45 B.T.A. 1004, 1941 BTA LEXIS 1039
CourtUnited States Board of Tax Appeals
DecidedDecember 16, 1941
DocketDocket Nos. 101830, 101831.
StatusPublished
Cited by4 cases

This text of 45 B.T.A. 1004 (McLean County Service Co. v. Commissioner) is published on Counsel Stack Legal Research, covering United States Board of Tax Appeals primary law. Counsel Stack provides free access to over 12 million legal documents including statutes, case law, regulations, and constitutions.

Bluebook
McLean County Service Co. v.
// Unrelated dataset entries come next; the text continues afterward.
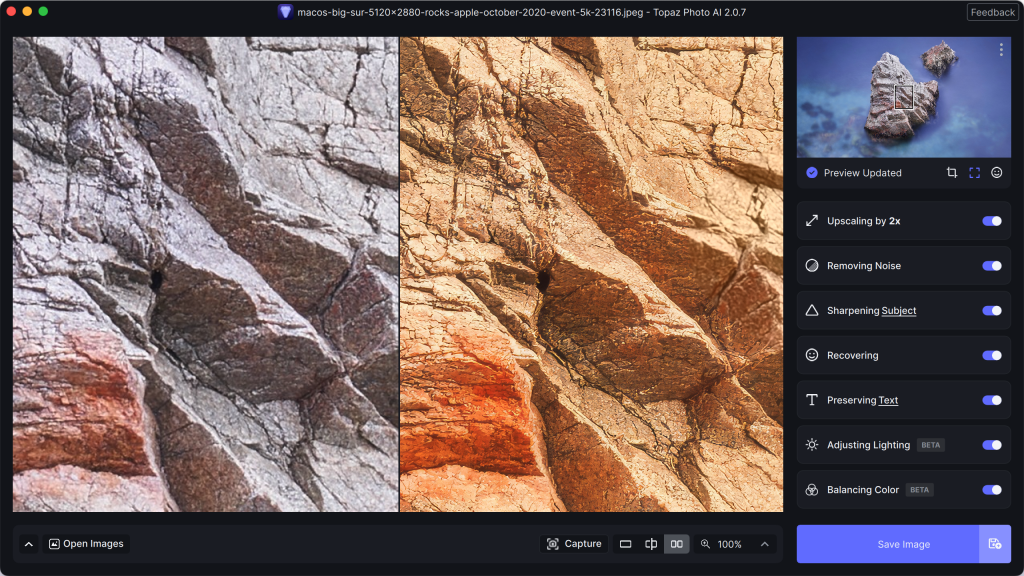
Task: Switch to split comparison view mode
Action: click(651, 544)
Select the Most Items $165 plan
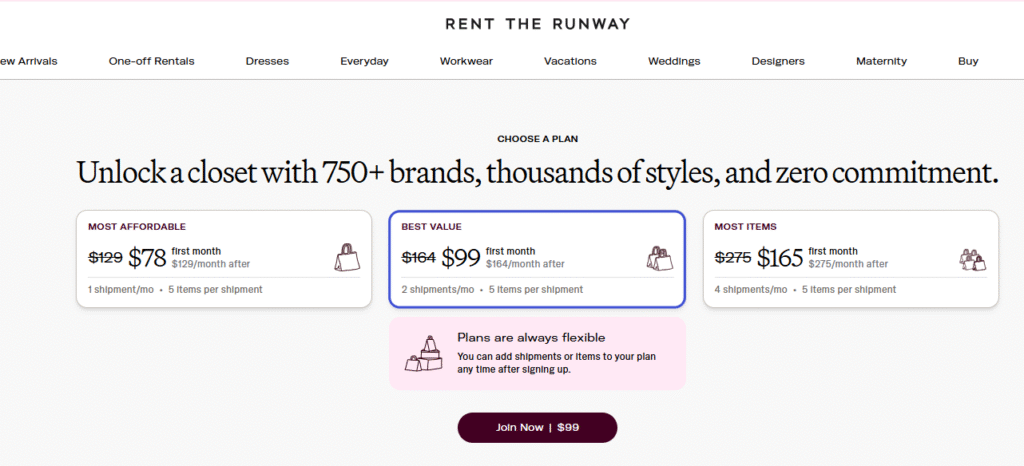Viewport: 1024px width, 466px height. [850, 259]
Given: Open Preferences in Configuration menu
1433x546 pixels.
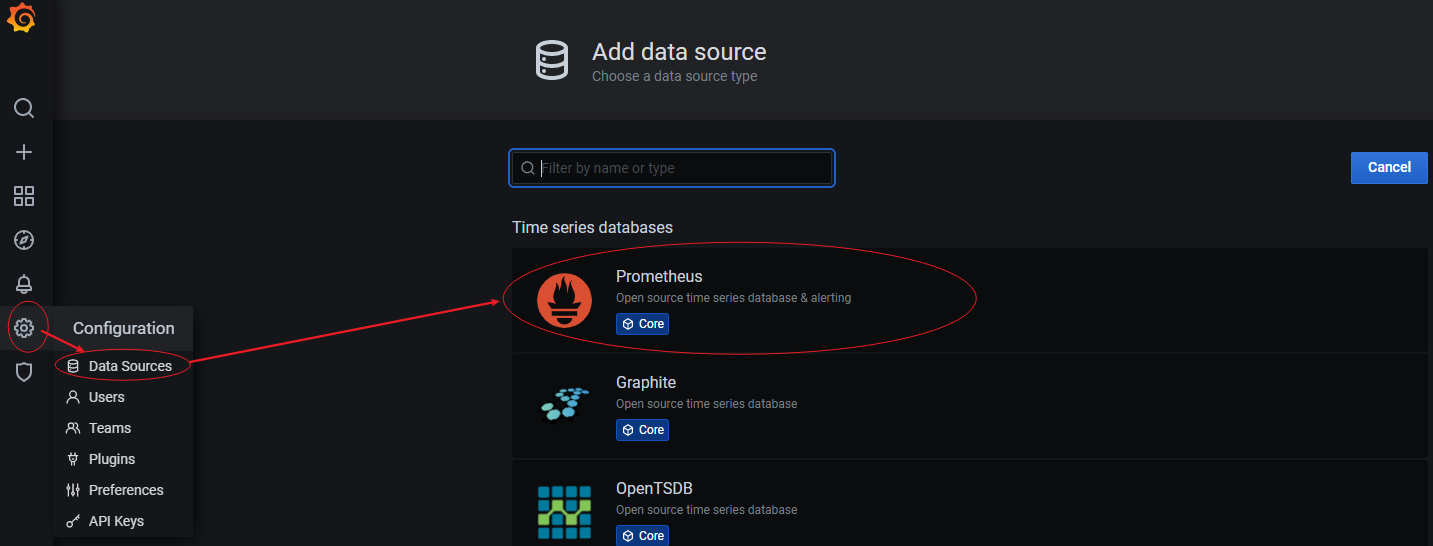Looking at the screenshot, I should pos(126,490).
Commissioner, 45 B.T.A. 1004, 1941 BTA LEXIS 1039 (bta 1941).

Opinion

[1007]*1007OPINION.

Arnold:

Petitioners contend that, under section 26 (c) (1) of the Revenue Act of 1936, in computing the surtax on undistributed profits they are entitled to a credit to the extent of their respective net incomes upon the ground that the payment of dividends is prohibited by their charters, bylaws, and class A preferred stock, and common stock certificates, except dividends not in excess of 7 percent on class A preferred stock.

To be entitled to the claimed credit the petitioner must show the existence of “a written contract executed by the corporation prior to May 1, 1936” containing a provision which “expressly deals with the payment of dividends.”

It has been held that corporate charters and bylaws are not “written contracts executed by the corporation” within the meaning of the statute. Lehigh Structural Steel Co., 44 B. T. A. 422 (on appeal, C. C. A., 3d Cir.) ; Metal Specialty Co., 43 B. T. A. 891 (on appeal, C. C. A., 6th Cir.); Warren Telephone Co., 43 B. T. A. 451 (on appeal, C. C. A., 6th Cir.); Midland Cooperative Wholesale, 44 [1008]*1008B. T. A. 824; Atlas Supply Co., 43 B. T. A. 324 (on appeal, C. C. A., 10th Cir.), and Davison-Joseph Campau Realty Co., 41 B. T. A. 675. Section 26 (c) (1) refers to “routine contracts dealing with ordinary debts.” Helvering v. Northwest Steel Rolling Mills, Inc., 311 U. S. 46.

Whether the stock certificates are contracts within the meaning of section 26 (c) (1) was decided .in the negative in Bishop & Babcock Manufacturing Co., 45 B. T. A. 776. Stock certificates are not “routine contracts dealing with ordinary debts.” Helvering v. Northwest Steel Rolling Mills, supra. The petitioners are therefore not entitled to a credit under section 26 (c) (1), Bevenue Act of 1936.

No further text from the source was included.